▸ Problem description
The records are to be repeated in full. Every line must match.

▸ Excerpts from a dataset

########

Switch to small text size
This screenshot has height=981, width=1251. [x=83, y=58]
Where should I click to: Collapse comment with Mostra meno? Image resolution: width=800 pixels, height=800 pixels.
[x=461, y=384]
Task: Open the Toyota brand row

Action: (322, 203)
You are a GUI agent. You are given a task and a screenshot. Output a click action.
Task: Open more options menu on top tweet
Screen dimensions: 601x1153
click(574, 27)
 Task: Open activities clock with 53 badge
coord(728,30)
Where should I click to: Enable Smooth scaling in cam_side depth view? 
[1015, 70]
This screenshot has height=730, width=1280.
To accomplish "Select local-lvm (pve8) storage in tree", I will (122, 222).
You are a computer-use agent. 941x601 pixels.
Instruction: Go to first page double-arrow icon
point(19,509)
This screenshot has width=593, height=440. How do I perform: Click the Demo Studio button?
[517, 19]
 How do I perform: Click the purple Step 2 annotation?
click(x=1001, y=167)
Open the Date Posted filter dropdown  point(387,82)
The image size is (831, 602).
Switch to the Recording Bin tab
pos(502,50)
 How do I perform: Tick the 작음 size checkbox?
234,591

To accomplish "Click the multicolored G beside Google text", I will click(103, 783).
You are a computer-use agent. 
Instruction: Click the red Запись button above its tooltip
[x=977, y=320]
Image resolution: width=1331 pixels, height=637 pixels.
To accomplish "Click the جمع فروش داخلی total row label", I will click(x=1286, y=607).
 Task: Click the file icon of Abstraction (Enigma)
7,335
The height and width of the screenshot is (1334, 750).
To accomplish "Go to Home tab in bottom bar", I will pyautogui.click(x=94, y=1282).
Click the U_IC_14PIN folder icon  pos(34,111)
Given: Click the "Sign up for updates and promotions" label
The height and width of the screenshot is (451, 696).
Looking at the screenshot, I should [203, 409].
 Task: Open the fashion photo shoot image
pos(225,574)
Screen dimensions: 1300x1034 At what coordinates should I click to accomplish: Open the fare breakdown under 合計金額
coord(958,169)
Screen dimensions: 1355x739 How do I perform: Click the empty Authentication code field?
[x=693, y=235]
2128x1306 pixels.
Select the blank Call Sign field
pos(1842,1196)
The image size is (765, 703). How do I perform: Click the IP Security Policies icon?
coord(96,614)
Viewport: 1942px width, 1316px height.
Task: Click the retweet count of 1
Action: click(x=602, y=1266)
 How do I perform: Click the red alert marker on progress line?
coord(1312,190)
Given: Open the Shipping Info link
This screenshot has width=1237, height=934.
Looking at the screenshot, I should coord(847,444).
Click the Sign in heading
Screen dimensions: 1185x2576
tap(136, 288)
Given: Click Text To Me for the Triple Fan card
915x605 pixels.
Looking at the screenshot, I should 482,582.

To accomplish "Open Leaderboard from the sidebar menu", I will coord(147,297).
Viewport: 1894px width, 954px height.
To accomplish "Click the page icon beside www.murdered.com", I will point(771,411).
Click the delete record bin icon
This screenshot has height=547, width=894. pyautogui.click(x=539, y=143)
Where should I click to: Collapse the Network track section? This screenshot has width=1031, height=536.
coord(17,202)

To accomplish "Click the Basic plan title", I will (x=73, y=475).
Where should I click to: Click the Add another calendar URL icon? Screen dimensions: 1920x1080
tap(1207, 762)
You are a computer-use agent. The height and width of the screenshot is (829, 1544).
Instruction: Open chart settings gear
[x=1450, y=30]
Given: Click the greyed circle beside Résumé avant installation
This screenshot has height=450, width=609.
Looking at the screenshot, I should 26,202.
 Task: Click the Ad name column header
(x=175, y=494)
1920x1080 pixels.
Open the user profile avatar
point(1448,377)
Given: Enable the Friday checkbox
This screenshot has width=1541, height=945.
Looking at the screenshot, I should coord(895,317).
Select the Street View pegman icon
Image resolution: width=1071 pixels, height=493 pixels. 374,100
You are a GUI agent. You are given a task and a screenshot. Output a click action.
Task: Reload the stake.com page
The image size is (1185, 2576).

########

▸ Response area
Switch to small text size
This screenshot has height=981, width=1251. [x=83, y=58]
Where should I click to: Collapse comment with Mostra meno? Image resolution: width=800 pixels, height=800 pixels.
[x=461, y=384]
Task: Open the Toyota brand row

Action: (322, 203)
You are a GUI agent. You are given a task and a screenshot. Output a click action.
Task: Open more options menu on top tweet
Screen dimensions: 601x1153
click(574, 27)
 Task: Open activities clock with 53 badge
coord(728,30)
Where should I click to: Enable Smooth scaling in cam_side depth view? 
[1015, 70]
This screenshot has height=730, width=1280.
To accomplish "Select local-lvm (pve8) storage in tree", I will (122, 222).
You are a computer-use agent. 941x601 pixels.
Instruction: Go to first page double-arrow icon
point(19,509)
This screenshot has width=593, height=440. How do I perform: Click the Demo Studio button?
[517, 19]
 How do I perform: Click the purple Step 2 annotation?
click(x=1001, y=167)
Open the Date Posted filter dropdown  point(387,82)
The image size is (831, 602).
Switch to the Recording Bin tab
pos(502,50)
 How do I perform: Tick the 작음 size checkbox?
234,591

To accomplish "Click the multicolored G beside Google text", I will click(103, 783).
You are a computer-use agent. 
Instruction: Click the red Запись button above its tooltip
[x=977, y=320]
Image resolution: width=1331 pixels, height=637 pixels.
To accomplish "Click the جمع فروش داخلی total row label", I will click(x=1286, y=607).
 Task: Click the file icon of Abstraction (Enigma)
7,335
The height and width of the screenshot is (1334, 750).
To accomplish "Go to Home tab in bottom bar", I will pyautogui.click(x=94, y=1282).
Click the U_IC_14PIN folder icon  pos(34,111)
Given: Click the "Sign up for updates and promotions" label
The height and width of the screenshot is (451, 696).
Looking at the screenshot, I should [203, 409].
 Task: Open the fashion photo shoot image
pos(225,574)
Screen dimensions: 1300x1034 At what coordinates should I click to accomplish: Open the fare breakdown under 合計金額
coord(958,169)
Screen dimensions: 1355x739 How do I perform: Click the empty Authentication code field?
[x=693, y=235]
2128x1306 pixels.
Select the blank Call Sign field
pos(1842,1196)
The image size is (765, 703). How do I perform: Click the IP Security Policies icon?
coord(96,614)
Viewport: 1942px width, 1316px height.
Task: Click the retweet count of 1
Action: click(x=602, y=1266)
 How do I perform: Click the red alert marker on progress line?
coord(1312,190)
Given: Open the Shipping Info link
This screenshot has width=1237, height=934.
Looking at the screenshot, I should coord(847,444).
Click the Sign in heading
Screen dimensions: 1185x2576
tap(136, 288)
Given: Click Text To Me for the Triple Fan card
915x605 pixels.
Looking at the screenshot, I should 482,582.

To accomplish "Open Leaderboard from the sidebar menu", I will coord(147,297).
Viewport: 1894px width, 954px height.
To accomplish "Click the page icon beside www.murdered.com", I will point(771,411).
Click the delete record bin icon
This screenshot has height=547, width=894. pyautogui.click(x=539, y=143)
Where should I click to: Collapse the Network track section? This screenshot has width=1031, height=536.
coord(17,202)

To accomplish "Click the Basic plan title", I will (x=73, y=475).
Where should I click to: Click the Add another calendar URL icon? Screen dimensions: 1920x1080
tap(1207, 762)
You are a computer-use agent. The height and width of the screenshot is (829, 1544).
Instruction: Open chart settings gear
[x=1450, y=30]
Given: Click the greyed circle beside Résumé avant installation
This screenshot has height=450, width=609.
Looking at the screenshot, I should 26,202.
 Task: Click the Ad name column header
(x=175, y=494)
1920x1080 pixels.
Open the user profile avatar
point(1448,377)
Given: Enable the Friday checkbox
This screenshot has width=1541, height=945.
Looking at the screenshot, I should coord(895,317).
Select the Street View pegman icon
Image resolution: width=1071 pixels, height=493 pixels. 374,100
You are a GUI agent. You are given a task and a screenshot. Output a click action.
Task: Reload the stake.com page
The image size is (1185, 2576).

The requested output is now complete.